James Harwood, Metro Transit’s lead project manager, said several factors contributed to the higher cost and low number of bidders including labor shortages, subcontractor availability, limited site control and the short timeframe for the project. Officials want the bridge to be built by the opening of the new stadium in 2016.

“We were very surprised,” said Harwood, Metro Transit’s lead project manager. “We actually had about 19 different qualified contractors pull our invitation for a bid to review it.”

Transportation Committee member Gail Dorfman, who voted against the original deal and Monday’s proposal, said the deal had become worse for the “little-used” bridge and would be a bad public investment as a result.

Dorfman also criticized the timing of the bridge proposal.

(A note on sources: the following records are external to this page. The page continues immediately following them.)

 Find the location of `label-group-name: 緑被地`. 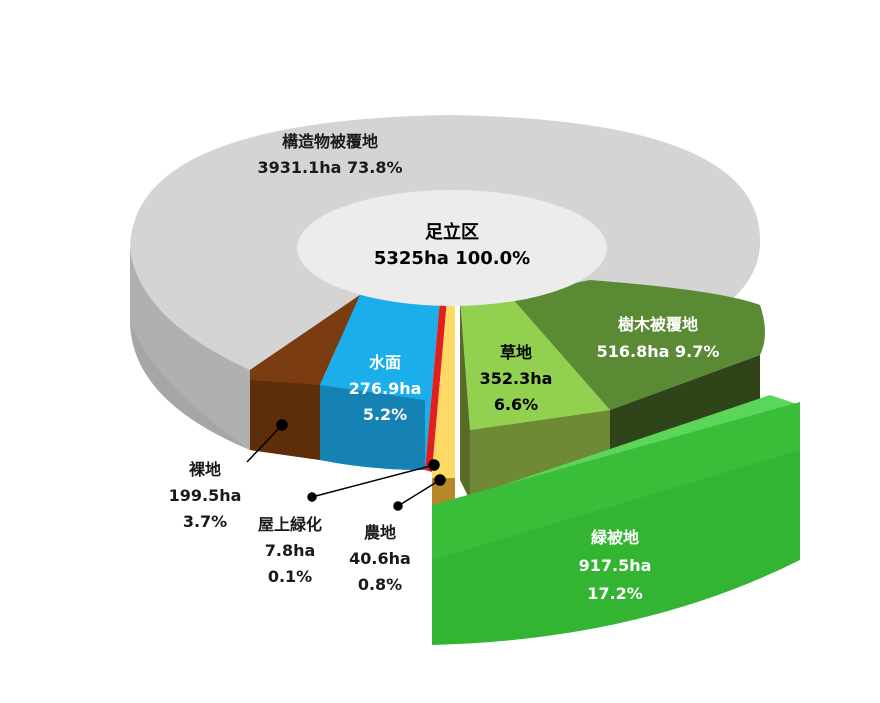

label-group-name: 緑被地 is located at coordinates (615, 538).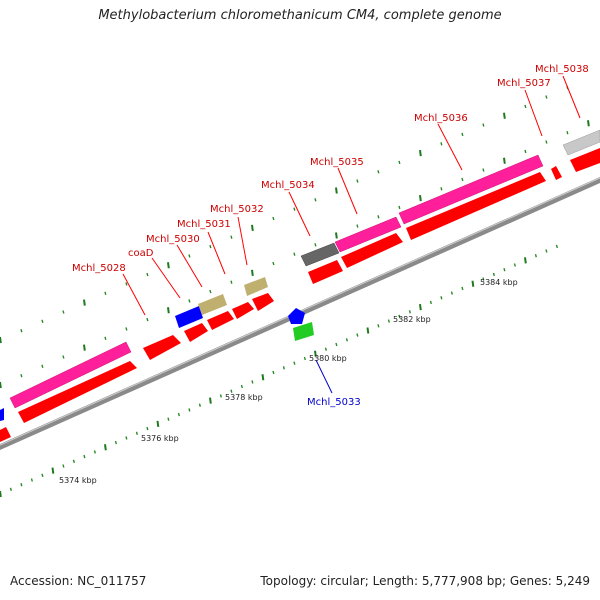  I want to click on label-mchl-5037: Mchl_5037, so click(524, 84).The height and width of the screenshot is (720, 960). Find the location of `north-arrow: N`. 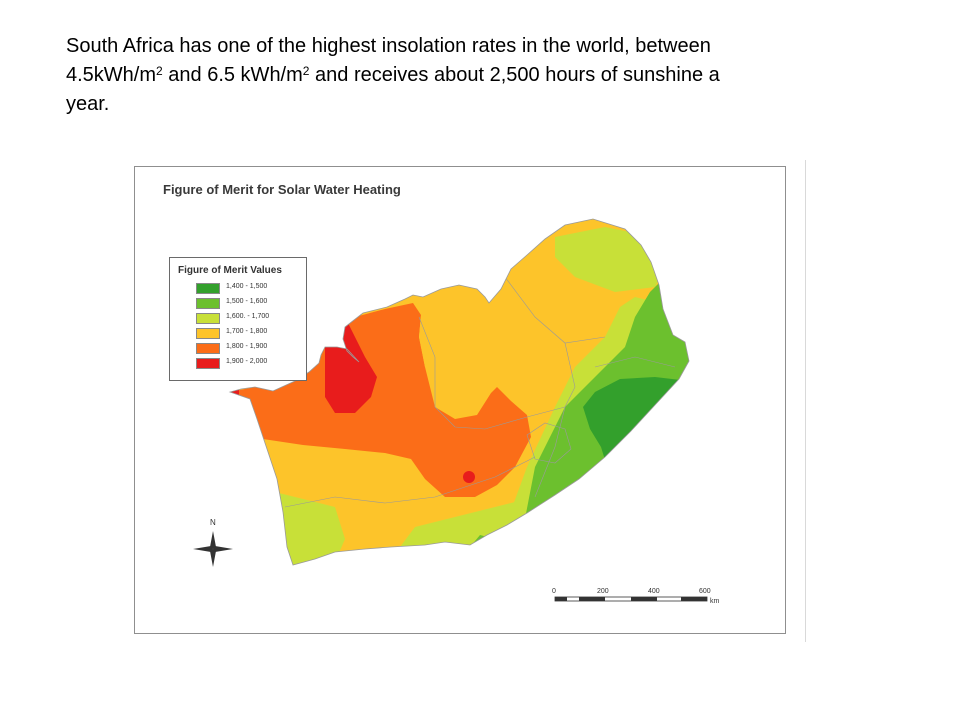

north-arrow: N is located at coordinates (213, 542). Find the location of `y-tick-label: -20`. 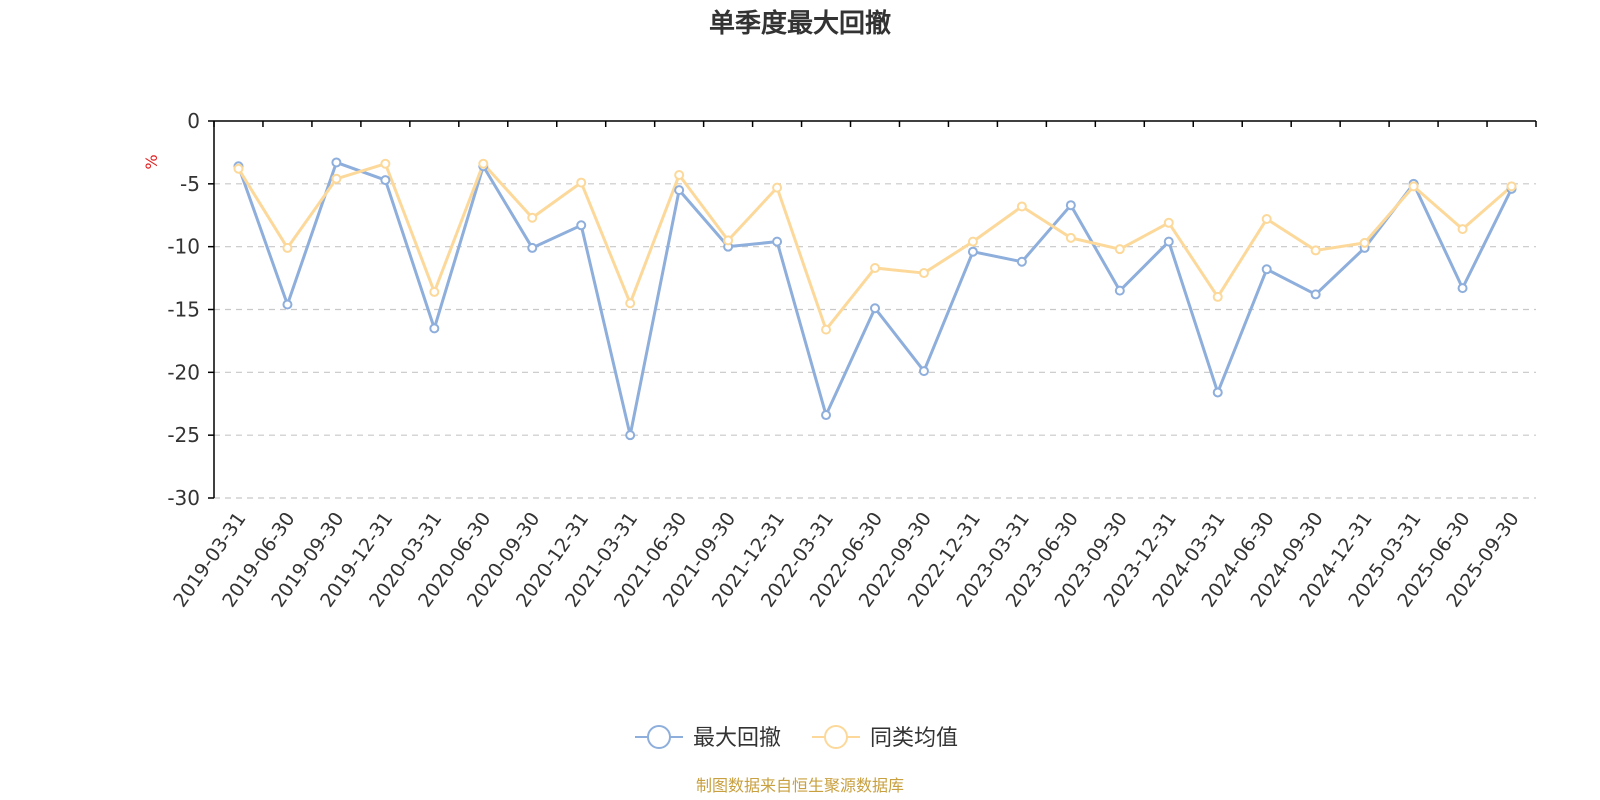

“I don’t understand if there’s such a significant safety risk. … The Vikings have been planning the stadium, and we needed a transit stop that’s been located there for a long time,” she said. “Then why is it at the 11th hour that we all of a sudden said, ‘Hey, we better build a bridge’?”

Committee member Edward Reynoso praised the Vikings for their increased commitment and urged other members to consider the project as “a bridge to safety.”

“Nobody expected that it would come in as high as it did,” he said. “But at the end of the day, I think the commitment from the Vikings has [risen] from $3.5 million to $6 million.”

Committee Vice Chair Katie Rodriguez asked Metro Transit representatives whether other safe options exist for moving people around the tracks, but Harwood said the pedestrian bridge was “far and away the best option.”

The project comes as the number of trains passing through the station is expected to increase in the coming years. The Blue Line and Green Line serve the station, and planned LRT extensions to Brooklyn Park and Eden Prairie will increase the frequency of passing trains.

“Over the course of the next few years, there are going to be four operating lines going in both directions, and the design of the new stadium really funnels 70-plus percent of people out in that direction,” Lamb said.

Waiting to build the project would create pedestrian safety concerns for Metro Transit, Lamb said, specifically for the 20 to 30 events a year that would bring in large crowds.

“We have been, with the use of fencing and with the use of staff resources, pretty effective and we’ve been able to channel people,” he said. “That’s really going to have a much smaller profile with the number of people crossing the light rail tracks, and frankly, I’m not so sure that over the long run, I can give the council an assurance that we can maintain that in a safe manner in the coming years.”